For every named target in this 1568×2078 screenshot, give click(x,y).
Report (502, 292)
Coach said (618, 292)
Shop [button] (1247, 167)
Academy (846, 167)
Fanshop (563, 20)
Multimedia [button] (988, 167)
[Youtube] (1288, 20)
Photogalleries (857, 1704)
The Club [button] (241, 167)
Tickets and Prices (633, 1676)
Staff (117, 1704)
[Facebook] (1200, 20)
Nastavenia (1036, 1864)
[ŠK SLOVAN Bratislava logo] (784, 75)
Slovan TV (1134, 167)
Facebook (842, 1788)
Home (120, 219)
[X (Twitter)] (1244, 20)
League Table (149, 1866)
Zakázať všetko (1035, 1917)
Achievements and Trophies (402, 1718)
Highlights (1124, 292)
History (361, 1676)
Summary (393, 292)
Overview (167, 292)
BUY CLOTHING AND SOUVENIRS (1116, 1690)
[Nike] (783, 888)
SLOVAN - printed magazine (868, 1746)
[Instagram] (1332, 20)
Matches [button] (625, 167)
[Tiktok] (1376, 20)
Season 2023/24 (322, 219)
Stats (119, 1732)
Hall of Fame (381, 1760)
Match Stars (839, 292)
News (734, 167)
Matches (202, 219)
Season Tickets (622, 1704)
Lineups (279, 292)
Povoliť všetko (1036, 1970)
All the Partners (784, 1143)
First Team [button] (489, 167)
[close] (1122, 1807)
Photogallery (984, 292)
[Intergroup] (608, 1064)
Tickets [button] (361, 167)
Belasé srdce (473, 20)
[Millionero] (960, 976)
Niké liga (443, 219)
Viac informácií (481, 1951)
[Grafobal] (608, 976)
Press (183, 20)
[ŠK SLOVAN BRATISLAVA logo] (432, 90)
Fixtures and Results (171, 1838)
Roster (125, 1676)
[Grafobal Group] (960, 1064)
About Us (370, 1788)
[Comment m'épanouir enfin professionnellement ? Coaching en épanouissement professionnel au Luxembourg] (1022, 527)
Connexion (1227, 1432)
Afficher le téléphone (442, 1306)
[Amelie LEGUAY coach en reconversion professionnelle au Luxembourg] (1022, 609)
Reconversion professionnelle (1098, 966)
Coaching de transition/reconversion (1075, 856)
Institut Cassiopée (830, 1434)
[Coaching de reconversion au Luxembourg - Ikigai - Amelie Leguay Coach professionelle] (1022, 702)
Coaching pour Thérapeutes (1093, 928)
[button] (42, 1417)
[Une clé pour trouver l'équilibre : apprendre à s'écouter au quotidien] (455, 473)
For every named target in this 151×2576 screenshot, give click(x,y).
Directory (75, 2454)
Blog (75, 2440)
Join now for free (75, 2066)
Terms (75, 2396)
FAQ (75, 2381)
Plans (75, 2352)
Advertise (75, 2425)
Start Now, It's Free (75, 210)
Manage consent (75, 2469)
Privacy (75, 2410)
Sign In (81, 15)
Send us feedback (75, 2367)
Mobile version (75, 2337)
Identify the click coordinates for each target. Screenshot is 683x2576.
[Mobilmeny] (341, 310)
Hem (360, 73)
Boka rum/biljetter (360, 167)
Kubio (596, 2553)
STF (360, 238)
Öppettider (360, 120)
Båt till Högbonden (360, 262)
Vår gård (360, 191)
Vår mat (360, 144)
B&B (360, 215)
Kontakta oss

******

Rewrite all the entries above, replacing "Tickets" with "Passes" and leaving everything else unchanged.

## Final answer
For every named target in this 1568×2078 screenshot, give click(x,y).
Report (502, 292)
Coach said (618, 292)
Shop [button] (1247, 167)
Academy (846, 167)
Fanshop (563, 20)
Multimedia [button] (988, 167)
[Youtube] (1288, 20)
Photogalleries (857, 1704)
The Club [button] (241, 167)
Passes and Prices (633, 1676)
Staff (117, 1704)
[Facebook] (1200, 20)
Nastavenia (1036, 1864)
[ŠK SLOVAN Bratislava logo] (784, 75)
Slovan TV (1134, 167)
Facebook (842, 1788)
Home (120, 219)
[X (Twitter)] (1244, 20)
League Table (149, 1866)
Zakázať všetko (1035, 1917)
Achievements and Trophies (402, 1718)
Highlights (1124, 292)
History (361, 1676)
Summary (393, 292)
Overview (167, 292)
BUY CLOTHING AND SOUVENIRS (1116, 1690)
[Nike] (783, 888)
SLOVAN - printed magazine (868, 1746)
[Instagram] (1332, 20)
Matches [button] (625, 167)
[Tiktok] (1376, 20)
Season 2023/24 (322, 219)
Stats (119, 1732)
Hall of Fame (381, 1760)
Match Stars (839, 292)
News (734, 167)
Matches (202, 219)
Season Passes (622, 1704)
Lineups (279, 292)
Povoliť všetko (1036, 1970)
All the Partners (784, 1143)
First Team [button] (489, 167)
[close] (1122, 1807)
Photogallery (984, 292)
[Intergroup] (608, 1064)
Passes [button] (361, 167)
Belasé srdce (473, 20)
[Millionero] (960, 976)
Niké liga (443, 219)
Viac informácií (481, 1951)
[Grafobal] (608, 976)
Press (183, 20)
[ŠK SLOVAN BRATISLAVA logo] (432, 90)
Fixtures and Results (171, 1838)
Roster (125, 1676)
[Grafobal Group] (960, 1064)
About Us (370, 1788)
[Comment m'épanouir enfin professionnellement ? Coaching en épanouissement professionnel au Luxembourg] (1022, 527)
Connexion (1227, 1432)
Afficher le téléphone (442, 1306)
[Amelie LEGUAY coach en reconversion professionnelle au Luxembourg] (1022, 609)
Reconversion professionnelle (1098, 966)
Coaching de transition/reconversion (1075, 856)
Institut Cassiopée (830, 1434)
[Coaching de reconversion au Luxembourg - Ikigai - Amelie Leguay Coach professionelle] (1022, 702)
Coaching pour Thérapeutes (1093, 928)
[button] (42, 1417)
[Une clé pour trouver l'équilibre : apprendre à s'écouter au quotidien] (455, 473)
For every named target in this 151×2576 screenshot, give click(x,y).
Directory (75, 2454)
Blog (75, 2440)
Join now for free (75, 2066)
Terms (75, 2396)
FAQ (75, 2381)
Plans (75, 2352)
Advertise (75, 2425)
Start Now, It's Free (75, 210)
Manage consent (75, 2469)
Privacy (75, 2410)
Sign In (81, 15)
Send us feedback (75, 2367)
Mobile version (75, 2337)
Identify the click coordinates for each target. Screenshot is 683x2576.
[Mobilmeny] (341, 310)
Hem (360, 73)
Boka rum/biljetter (360, 167)
Kubio (596, 2553)
STF (360, 238)
Öppettider (360, 120)
Båt till Högbonden (360, 262)
Vår gård (360, 191)
Vår mat (360, 144)
B&B (360, 215)
Kontakta oss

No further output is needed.